(DATASET RECORDS begins)

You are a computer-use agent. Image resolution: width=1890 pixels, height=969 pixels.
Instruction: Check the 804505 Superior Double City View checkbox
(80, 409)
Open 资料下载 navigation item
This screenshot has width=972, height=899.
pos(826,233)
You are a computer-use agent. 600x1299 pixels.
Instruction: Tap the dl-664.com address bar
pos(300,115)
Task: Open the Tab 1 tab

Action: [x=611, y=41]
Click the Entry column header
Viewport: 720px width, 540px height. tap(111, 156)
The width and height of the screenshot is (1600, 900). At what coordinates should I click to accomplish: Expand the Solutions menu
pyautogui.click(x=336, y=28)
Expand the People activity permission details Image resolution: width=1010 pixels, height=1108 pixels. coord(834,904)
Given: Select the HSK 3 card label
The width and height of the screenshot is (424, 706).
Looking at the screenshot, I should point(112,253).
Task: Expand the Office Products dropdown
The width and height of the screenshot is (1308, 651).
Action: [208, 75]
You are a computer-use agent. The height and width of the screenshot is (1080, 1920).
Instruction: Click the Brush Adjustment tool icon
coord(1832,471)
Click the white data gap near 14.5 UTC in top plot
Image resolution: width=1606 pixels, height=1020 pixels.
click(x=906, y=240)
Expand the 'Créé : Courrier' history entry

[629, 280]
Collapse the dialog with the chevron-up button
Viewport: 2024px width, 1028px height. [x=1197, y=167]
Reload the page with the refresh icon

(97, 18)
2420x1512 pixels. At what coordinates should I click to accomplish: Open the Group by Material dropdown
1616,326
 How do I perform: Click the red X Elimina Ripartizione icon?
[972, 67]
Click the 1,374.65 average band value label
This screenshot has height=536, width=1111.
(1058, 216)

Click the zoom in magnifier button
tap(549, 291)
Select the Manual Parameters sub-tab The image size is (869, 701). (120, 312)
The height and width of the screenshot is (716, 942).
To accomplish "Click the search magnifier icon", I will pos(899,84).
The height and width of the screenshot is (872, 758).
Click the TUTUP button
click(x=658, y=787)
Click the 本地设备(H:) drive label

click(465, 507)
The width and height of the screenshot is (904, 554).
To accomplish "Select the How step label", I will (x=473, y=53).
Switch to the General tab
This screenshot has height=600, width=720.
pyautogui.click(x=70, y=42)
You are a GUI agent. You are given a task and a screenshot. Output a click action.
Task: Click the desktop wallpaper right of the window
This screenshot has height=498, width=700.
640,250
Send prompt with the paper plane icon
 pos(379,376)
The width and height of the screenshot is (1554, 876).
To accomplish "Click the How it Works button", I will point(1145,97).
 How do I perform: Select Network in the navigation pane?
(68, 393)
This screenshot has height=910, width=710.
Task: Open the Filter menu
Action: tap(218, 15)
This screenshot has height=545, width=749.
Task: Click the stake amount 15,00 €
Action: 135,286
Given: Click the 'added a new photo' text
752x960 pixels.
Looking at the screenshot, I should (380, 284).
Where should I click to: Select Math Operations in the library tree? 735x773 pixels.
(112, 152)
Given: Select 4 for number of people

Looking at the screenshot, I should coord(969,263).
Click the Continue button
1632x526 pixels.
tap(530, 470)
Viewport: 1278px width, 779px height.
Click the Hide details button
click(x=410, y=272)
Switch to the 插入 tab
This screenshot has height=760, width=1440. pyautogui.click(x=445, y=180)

(DATASET RECORDS ends)

### [ACTIVITY]
The full set of entries above should be given again exactly.

### [RESPONSE TO THIS TASK]
You are a computer-use agent. Image resolution: width=1890 pixels, height=969 pixels.
Instruction: Check the 804505 Superior Double City View checkbox
(80, 409)
Open 资料下载 navigation item
This screenshot has width=972, height=899.
pos(826,233)
You are a computer-use agent. 600x1299 pixels.
Instruction: Tap the dl-664.com address bar
pos(300,115)
Task: Open the Tab 1 tab

Action: [x=611, y=41]
Click the Entry column header
Viewport: 720px width, 540px height. tap(111, 156)
The width and height of the screenshot is (1600, 900). At what coordinates should I click to accomplish: Expand the Solutions menu
pyautogui.click(x=336, y=28)
Expand the People activity permission details Image resolution: width=1010 pixels, height=1108 pixels. coord(834,904)
Given: Select the HSK 3 card label
The width and height of the screenshot is (424, 706).
Looking at the screenshot, I should point(112,253).
Task: Expand the Office Products dropdown
The width and height of the screenshot is (1308, 651).
Action: [208, 75]
You are a computer-use agent. The height and width of the screenshot is (1080, 1920).
Instruction: Click the Brush Adjustment tool icon
coord(1832,471)
Click the white data gap near 14.5 UTC in top plot
Image resolution: width=1606 pixels, height=1020 pixels.
click(x=906, y=240)
Expand the 'Créé : Courrier' history entry

[629, 280]
Collapse the dialog with the chevron-up button
Viewport: 2024px width, 1028px height. [x=1197, y=167]
Reload the page with the refresh icon

(97, 18)
2420x1512 pixels. At what coordinates should I click to accomplish: Open the Group by Material dropdown
1616,326
 How do I perform: Click the red X Elimina Ripartizione icon?
[972, 67]
Click the 1,374.65 average band value label
This screenshot has height=536, width=1111.
(1058, 216)

Click the zoom in magnifier button
tap(549, 291)
Select the Manual Parameters sub-tab The image size is (869, 701). (120, 312)
The height and width of the screenshot is (716, 942).
To accomplish "Click the search magnifier icon", I will pos(899,84).
The height and width of the screenshot is (872, 758).
Click the TUTUP button
click(x=658, y=787)
Click the 本地设备(H:) drive label

click(465, 507)
The width and height of the screenshot is (904, 554).
To accomplish "Select the How step label", I will (x=473, y=53).
Switch to the General tab
This screenshot has height=600, width=720.
pyautogui.click(x=70, y=42)
You are a GUI agent. You are given a task and a screenshot. Output a click action.
Task: Click the desktop wallpaper right of the window
This screenshot has height=498, width=700.
640,250
Send prompt with the paper plane icon
 pos(379,376)
The width and height of the screenshot is (1554, 876).
To accomplish "Click the How it Works button", I will point(1145,97).
 How do I perform: Select Network in the navigation pane?
(68, 393)
This screenshot has height=910, width=710.
Task: Open the Filter menu
Action: tap(218, 15)
This screenshot has height=545, width=749.
Task: Click the stake amount 15,00 €
Action: 135,286
Given: Click the 'added a new photo' text
752x960 pixels.
Looking at the screenshot, I should (380, 284).
Where should I click to: Select Math Operations in the library tree? 735x773 pixels.
(112, 152)
Given: Select 4 for number of people

Looking at the screenshot, I should coord(969,263).
Click the Continue button
1632x526 pixels.
tap(530, 470)
Viewport: 1278px width, 779px height.
Click the Hide details button
click(x=410, y=272)
Switch to the 插入 tab
This screenshot has height=760, width=1440. pyautogui.click(x=445, y=180)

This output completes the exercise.